[cs615asa] [CS615] Meetup Notes from Interop Digital

Aaron Jin ajin1 at stevens.edu
Wed May 5 01:32:20 EDT 2021


For my meetup, I attended the Interop Digital event on April 29, which was
primarily centered around the future of cybersecurity and its changing role
in IT as the world adapts to going remote at a very fast pace.

== SUMMARY ==
Interop Digital hosted several panels, tech talks, and a keynote throughout
the afternoon, and ranged from conversations about the future of
authentication to implementing better security into various aspects of
application development, be it DevOps or enterprise-grade applications.

== RELATES TO CLASS ==
This meetup related to the course by primarily focusing on how systems
administrators and security administrators should and could handle the new
threats and challenges that they will face as corporations transition their
systems into the local and remote clouds for remote work that was
jumpstarted by the pandemic.

-- KEYNOTE --
The keynote was held by the Chief Trust Office at SAP, Elena Kvochko, and
was titled "Baking Cybersecurity into Enterprise IT". She covered the
guiding principles of a general policy structure for an organization and a
set of general resiliency guiding principles through her slides. Her speech
described the collaboration between security policies and the industry, and
the importance of defining policies and trust with everyone involved in the
industry in order to "enable better communications" and provide
opportunities and access to trusted entities and stakeholders.

-- PANEL --
The panel I chose to attend due to how vague the keynote ended up being was
Network Security for 2021 and Beyond. Four professionals, including the
Cisco Cloud Security Product Marketing Director, discussed various topics,
including:
- Key challenges they encountered while operating during COVID19
- Their thoughts on the acceleration of the adoption of SASE
- Recommendations on how to handle the newer network security threats that
are rising in popularity

This talk ended up being a lot more meaningful, as several of the panelists
had their own stories about attacks they defended against and held
discussions amongst each other.

Their recommendations for handling risks were particularly substantive as
they recommended dividing policy perspectives by their purpose, and taking
inventory of all assets in a network, and keep track of which are legacy
and need to be brought up to snuff.

== WHY I CHOSE IT ==
The focus of the event, the fact that the event was free, and the
sponsors/speakers presenting at the event were the biggest reasons why I
chose Interop over others that were being held at the same time.

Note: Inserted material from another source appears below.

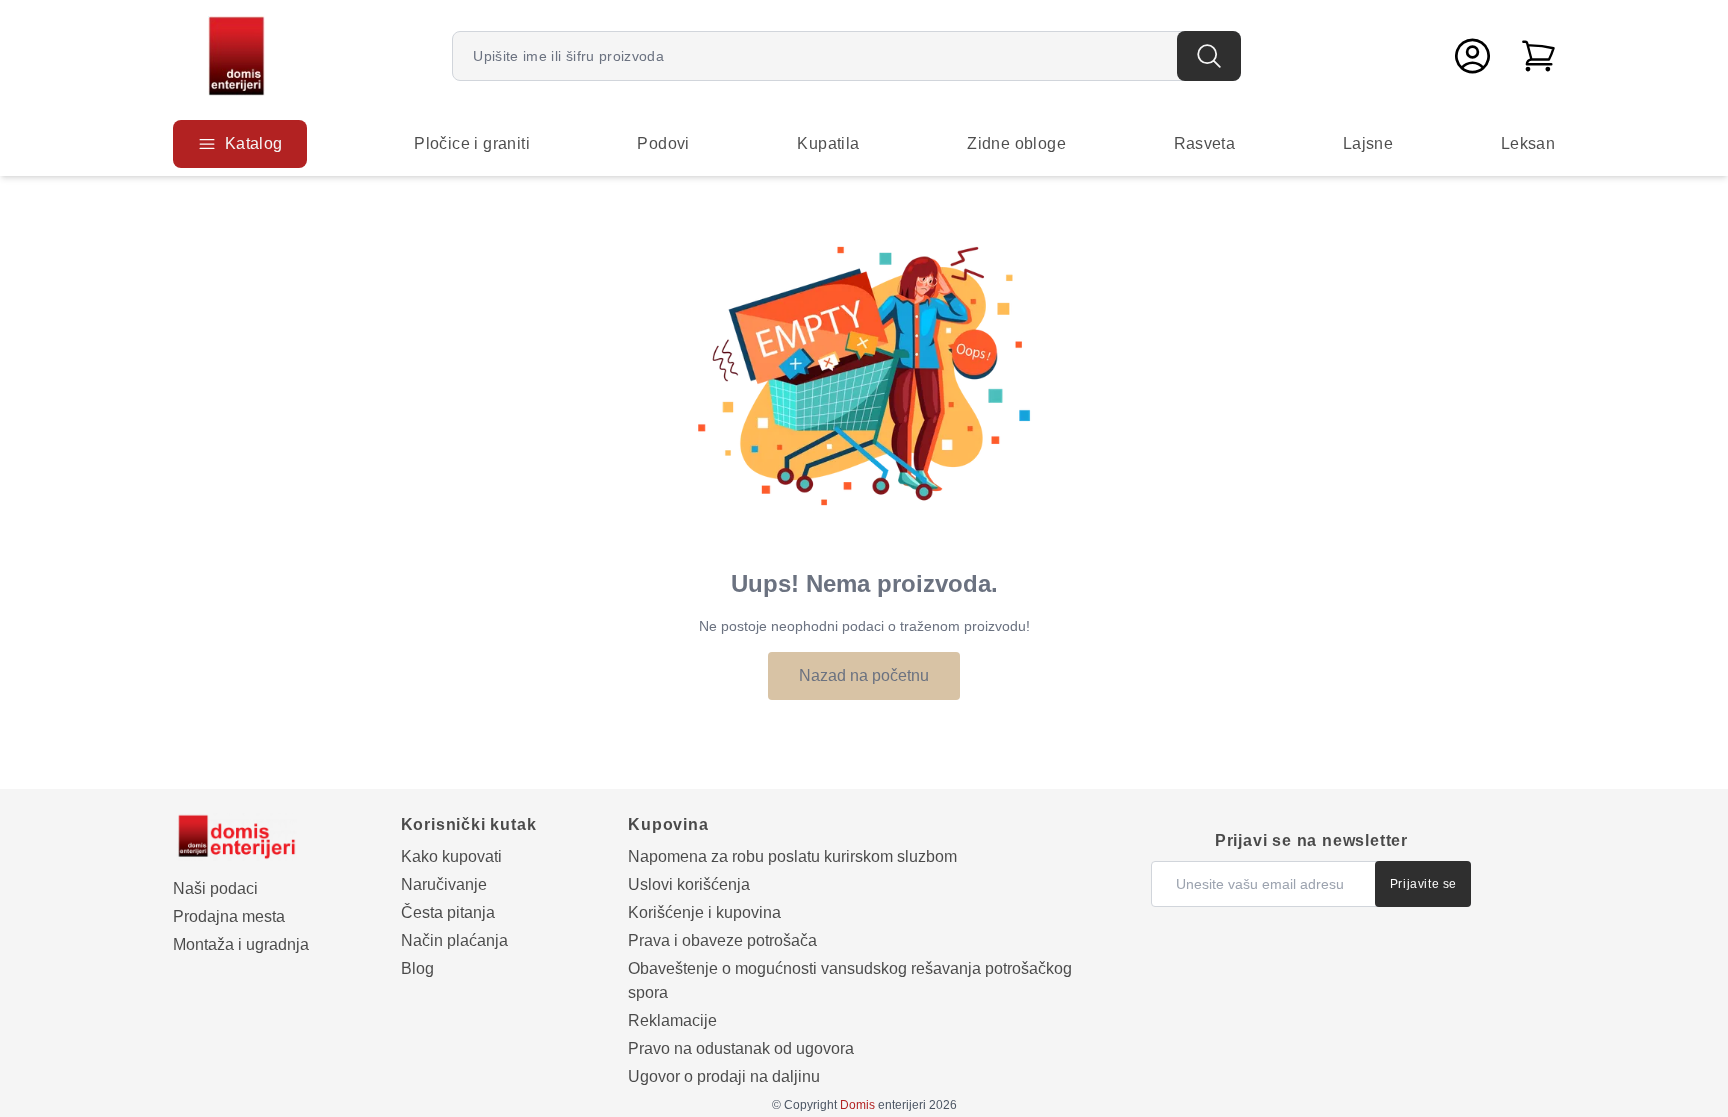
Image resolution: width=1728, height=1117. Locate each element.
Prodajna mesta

== WHAT I LEARNED/TAKEAWAYS ==
I learned about SASE, how difficult it can be to implement modern solutions
like SASE, and how a network turning to the cloud and remote makes
management more difficult and easier at the same time. It was interesting
to listen in on the discussions on network security between experts in
cybersecurity, but the ideas presented were very broad and didn't go too
far into lower-level concepts. The tech talks that I sometimes witnessed
were more advertisements and guides on how to utilize the tools being
presented rather than cover how or why the network benefits from having the
tool over forgoing it. I'd recommend this event for the sake that it was
free and the panels are at most 30 minutes, but not for much else.